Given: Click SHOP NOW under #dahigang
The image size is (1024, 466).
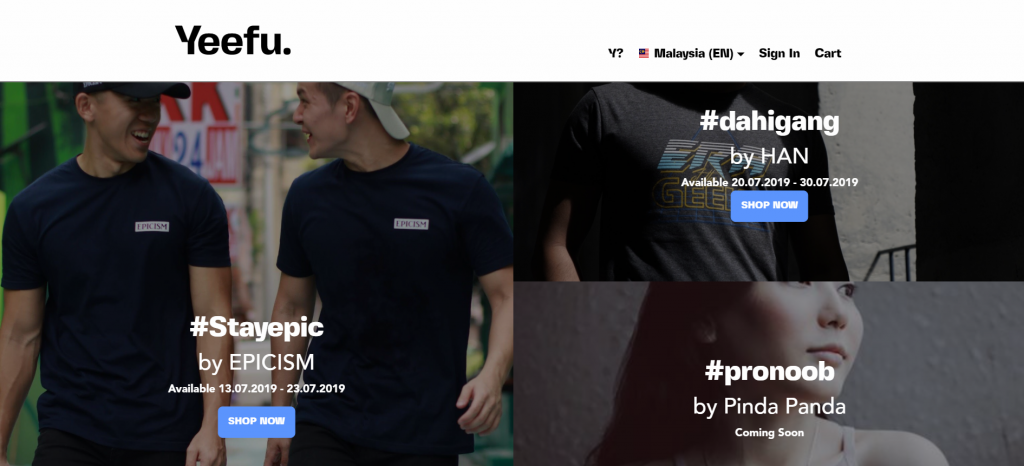Looking at the screenshot, I should coord(769,206).
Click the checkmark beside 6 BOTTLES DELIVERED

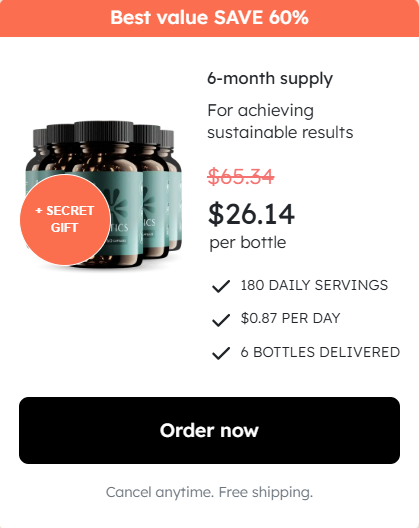(221, 353)
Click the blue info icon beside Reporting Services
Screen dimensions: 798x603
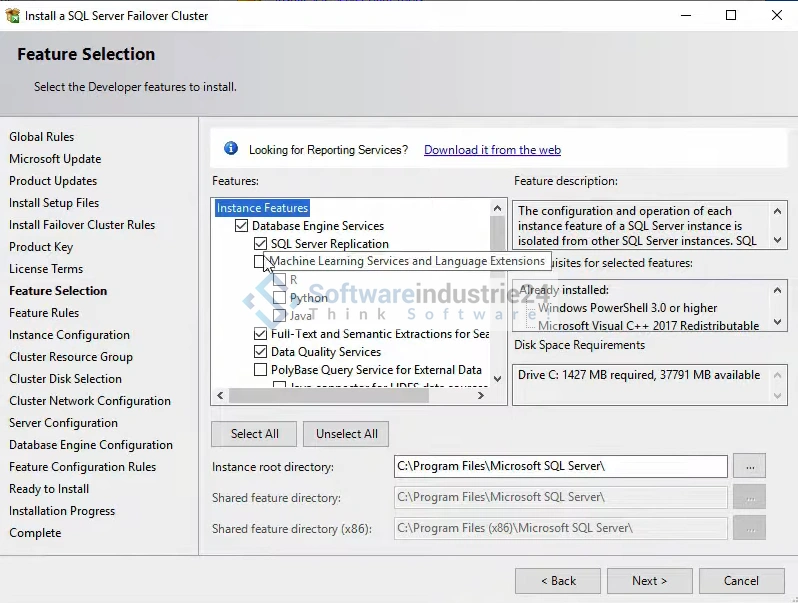coord(231,149)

WHAT THIS TASK INVOLVES
Could you reproduce every one of the records above line for line, leaving out the pictures?

TASK RESULT
Given: Click SHOP NOW under #dahigang
The image size is (1024, 466).
Looking at the screenshot, I should coord(769,206).
Click the checkmark beside 6 BOTTLES DELIVERED

(221, 353)
Click the blue info icon beside Reporting Services
Screen dimensions: 798x603
coord(231,149)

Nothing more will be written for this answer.